### SELECTED EXTRACT
Life Insurance Sales Tactics – The Bait & Switch
Watch Out for the Life Insurance Bait and Switch
How I was trained to sell life insurance in the early 1970s: I dialed the phone from 6:00–8:00 p.m. every night looking for potential customers. My sales manager told me, “Don’t cover any details—just get the appointment.” Once I set an appointment, my manager would say, “Don’t cover too many details—just get a signed application and schedule a medical exam.”
Those initial commitments represent classic sales training technique: A series of small “Yesses” leading to the final “Yes.” Saying “Yes” to an appointment and “Yes” to an application and “Yes” to a medical exam makes the last “Yes”—writing the check—seem less painful. In small steps, the customer is getting committed and invested in buying from you without even knowing it. The chances of the customer backing out get lower with each “Yes.”
The Bait: Tell You a Good Rate
The Bait and Switch when buying life insurance is alive and well today. Many Internet companies employ the same tactic. If you call for a quote, you may be talking a telemarketer who is following a script. They are paid about $10 per hour, and their goal is to quote you the best possible rate and get you to commit to taking a medical exam. The impression left with the caller is, “you have an excellent chance to get that low rate.
That’s the bait—the incremental promise of a secure life insurance policy to protect your family.
The Switch: They Can’t Get That Rate
Then comes the switch. After the medical exam, you wait several weeks to get the company’s quote for your insurance. And it will almost always be more than you were led to believe: “We tried to get the rate we discussed, but it just didn’t work out due to (x, y, or z). But I have good news—the company can get the policy we discussed at a different rate which I think you should take.” And that “different rate” is, of course, higher.

[Collected data entries]
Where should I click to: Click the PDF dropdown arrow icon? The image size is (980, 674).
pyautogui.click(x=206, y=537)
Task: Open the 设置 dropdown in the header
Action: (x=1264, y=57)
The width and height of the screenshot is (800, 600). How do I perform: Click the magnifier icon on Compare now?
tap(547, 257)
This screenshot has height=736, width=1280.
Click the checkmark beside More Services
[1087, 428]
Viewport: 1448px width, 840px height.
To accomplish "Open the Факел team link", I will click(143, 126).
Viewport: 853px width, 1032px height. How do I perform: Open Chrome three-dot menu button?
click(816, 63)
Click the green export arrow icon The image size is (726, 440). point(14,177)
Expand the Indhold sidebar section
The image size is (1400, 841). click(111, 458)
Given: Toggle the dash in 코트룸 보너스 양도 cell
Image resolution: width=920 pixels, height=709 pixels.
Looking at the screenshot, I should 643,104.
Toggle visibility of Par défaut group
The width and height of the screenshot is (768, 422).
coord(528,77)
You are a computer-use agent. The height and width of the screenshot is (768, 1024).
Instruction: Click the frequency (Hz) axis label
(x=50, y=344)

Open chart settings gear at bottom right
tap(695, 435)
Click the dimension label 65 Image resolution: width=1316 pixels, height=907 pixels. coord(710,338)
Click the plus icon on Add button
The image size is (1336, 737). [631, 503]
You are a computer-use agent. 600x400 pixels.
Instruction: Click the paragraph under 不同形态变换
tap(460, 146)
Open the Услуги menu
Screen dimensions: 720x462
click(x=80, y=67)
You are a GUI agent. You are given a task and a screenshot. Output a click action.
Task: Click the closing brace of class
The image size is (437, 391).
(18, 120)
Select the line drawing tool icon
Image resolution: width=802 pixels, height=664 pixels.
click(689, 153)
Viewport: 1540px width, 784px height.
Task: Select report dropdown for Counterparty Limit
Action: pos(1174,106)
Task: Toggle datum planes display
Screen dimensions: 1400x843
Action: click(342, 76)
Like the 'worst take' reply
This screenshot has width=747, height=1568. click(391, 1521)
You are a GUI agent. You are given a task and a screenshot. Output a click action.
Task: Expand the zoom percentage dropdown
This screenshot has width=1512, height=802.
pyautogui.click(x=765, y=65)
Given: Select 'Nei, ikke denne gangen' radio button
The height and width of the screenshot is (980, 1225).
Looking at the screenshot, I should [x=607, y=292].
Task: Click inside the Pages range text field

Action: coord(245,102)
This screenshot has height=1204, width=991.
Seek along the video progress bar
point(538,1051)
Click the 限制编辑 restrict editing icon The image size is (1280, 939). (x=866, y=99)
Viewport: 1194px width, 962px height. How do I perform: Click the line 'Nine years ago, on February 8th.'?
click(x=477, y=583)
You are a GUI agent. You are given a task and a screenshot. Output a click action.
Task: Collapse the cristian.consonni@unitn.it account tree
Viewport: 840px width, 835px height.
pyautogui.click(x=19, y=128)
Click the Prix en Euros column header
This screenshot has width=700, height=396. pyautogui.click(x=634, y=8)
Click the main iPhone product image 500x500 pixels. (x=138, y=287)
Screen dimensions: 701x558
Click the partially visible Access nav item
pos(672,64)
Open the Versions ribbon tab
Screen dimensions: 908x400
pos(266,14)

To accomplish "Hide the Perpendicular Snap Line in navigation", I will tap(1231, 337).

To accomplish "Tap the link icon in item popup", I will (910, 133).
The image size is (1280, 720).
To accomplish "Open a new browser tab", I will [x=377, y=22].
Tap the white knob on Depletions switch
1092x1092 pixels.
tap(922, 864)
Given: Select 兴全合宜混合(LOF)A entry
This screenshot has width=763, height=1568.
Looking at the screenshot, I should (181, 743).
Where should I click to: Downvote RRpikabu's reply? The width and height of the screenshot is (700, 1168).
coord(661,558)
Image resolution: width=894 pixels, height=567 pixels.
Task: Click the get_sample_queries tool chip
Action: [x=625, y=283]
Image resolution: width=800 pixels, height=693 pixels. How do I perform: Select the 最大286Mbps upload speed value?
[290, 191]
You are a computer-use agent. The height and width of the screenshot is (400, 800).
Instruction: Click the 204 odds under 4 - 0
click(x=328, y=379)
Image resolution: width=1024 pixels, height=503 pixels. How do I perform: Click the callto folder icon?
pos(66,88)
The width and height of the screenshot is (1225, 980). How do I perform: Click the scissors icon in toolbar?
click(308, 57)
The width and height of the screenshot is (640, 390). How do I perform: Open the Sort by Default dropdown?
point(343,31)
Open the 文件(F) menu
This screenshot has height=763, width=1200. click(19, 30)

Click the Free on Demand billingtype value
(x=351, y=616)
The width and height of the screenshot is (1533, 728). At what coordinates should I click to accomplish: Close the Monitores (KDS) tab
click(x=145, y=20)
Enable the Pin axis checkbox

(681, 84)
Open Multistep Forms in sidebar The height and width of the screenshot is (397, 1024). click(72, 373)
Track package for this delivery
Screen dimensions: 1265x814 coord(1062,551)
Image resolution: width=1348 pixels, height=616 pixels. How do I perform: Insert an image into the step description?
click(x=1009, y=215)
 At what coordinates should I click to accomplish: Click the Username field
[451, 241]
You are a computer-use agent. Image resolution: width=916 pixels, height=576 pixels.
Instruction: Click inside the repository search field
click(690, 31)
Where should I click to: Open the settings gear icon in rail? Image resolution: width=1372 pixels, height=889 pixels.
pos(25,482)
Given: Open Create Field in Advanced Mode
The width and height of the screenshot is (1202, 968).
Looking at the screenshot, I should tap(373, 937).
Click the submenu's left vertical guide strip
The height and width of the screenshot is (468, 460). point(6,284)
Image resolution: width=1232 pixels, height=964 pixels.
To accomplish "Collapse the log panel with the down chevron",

### YOUR ASSIGNMENT
Quote everything from "The Bait: Tell" down to "that low rate." in the text on life insurance sales tactics. The listing is not needed for any of this work.

### TASK SOLUTION
The Bait: Tell You a Good Rate
The Bait and Switch when buying life insurance is alive and well today. Many Internet companies employ the same tactic. If you call for a quote, you may be talking a telemarketer who is following a script. They are paid about $10 per hour, and their goal is to quote you the best possible rate and get you to commit to taking a medical exam. The impression left with the caller is, “you have an excellent chance to get that low rate.